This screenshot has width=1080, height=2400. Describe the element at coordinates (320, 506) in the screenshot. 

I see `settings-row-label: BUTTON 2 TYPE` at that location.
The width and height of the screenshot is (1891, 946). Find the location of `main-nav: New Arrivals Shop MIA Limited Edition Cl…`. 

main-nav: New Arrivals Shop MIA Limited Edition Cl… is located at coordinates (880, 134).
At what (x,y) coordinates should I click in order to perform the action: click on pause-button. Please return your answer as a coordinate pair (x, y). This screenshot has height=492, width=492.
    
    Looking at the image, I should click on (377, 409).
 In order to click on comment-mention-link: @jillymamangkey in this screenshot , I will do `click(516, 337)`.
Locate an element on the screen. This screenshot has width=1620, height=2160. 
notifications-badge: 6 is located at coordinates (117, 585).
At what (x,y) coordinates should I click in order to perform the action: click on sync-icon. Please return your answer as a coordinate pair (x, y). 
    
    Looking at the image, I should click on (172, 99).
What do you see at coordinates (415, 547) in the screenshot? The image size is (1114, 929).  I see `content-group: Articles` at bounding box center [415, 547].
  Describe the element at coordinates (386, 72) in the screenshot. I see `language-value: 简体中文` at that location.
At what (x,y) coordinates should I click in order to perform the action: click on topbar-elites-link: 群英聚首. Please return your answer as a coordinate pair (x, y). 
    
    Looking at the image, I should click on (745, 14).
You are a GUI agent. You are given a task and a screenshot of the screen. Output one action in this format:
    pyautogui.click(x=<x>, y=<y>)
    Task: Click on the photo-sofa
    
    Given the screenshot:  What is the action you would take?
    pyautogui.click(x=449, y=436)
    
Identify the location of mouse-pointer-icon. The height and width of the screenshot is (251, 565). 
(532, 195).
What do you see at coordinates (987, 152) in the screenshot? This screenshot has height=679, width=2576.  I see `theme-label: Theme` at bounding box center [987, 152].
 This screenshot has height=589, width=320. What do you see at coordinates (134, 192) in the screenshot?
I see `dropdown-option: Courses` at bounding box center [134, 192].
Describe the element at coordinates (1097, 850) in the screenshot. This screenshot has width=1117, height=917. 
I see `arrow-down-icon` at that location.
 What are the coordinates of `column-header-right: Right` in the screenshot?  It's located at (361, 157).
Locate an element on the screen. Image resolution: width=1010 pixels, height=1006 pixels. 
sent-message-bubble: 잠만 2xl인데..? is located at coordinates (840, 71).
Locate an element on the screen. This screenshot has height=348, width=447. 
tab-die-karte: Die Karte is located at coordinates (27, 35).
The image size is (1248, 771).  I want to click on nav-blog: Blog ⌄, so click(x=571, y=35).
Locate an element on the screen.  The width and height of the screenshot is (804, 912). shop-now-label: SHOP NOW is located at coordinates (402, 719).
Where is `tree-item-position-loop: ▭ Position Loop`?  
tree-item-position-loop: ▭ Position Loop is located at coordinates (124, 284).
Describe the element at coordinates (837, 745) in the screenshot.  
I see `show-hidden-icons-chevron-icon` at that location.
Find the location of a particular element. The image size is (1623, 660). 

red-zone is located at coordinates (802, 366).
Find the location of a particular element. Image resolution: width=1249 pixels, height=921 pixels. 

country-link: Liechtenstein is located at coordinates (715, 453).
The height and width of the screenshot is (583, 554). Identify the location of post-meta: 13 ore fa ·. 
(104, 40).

▸ **WHAT IS EXPECTED**:
Render the listing from the line containing "Describe the element at coordinates (837, 745)" through its final line as a JSON list of strings, one string per line, skipping blank lines.

▸ **SOLUTION TO THE EXERCISE**:
[
  "Describe the element at coordinates (837, 745) in the screenshot.  ",
  "I see `show-hidden-icons-chevron-icon` at that location.",
  "Find the location of a particular element. The image size is (1623, 660). ",
  "red-zone is located at coordinates (802, 366).",
  "Find the location of a particular element. Image resolution: width=1249 pixels, height=921 pixels. ",
  "country-link: Liechtenstein is located at coordinates (715, 453).",
  "The height and width of the screenshot is (583, 554). Identify the location of post-meta: 13 ore fa ·. ",
  "(104, 40)."
]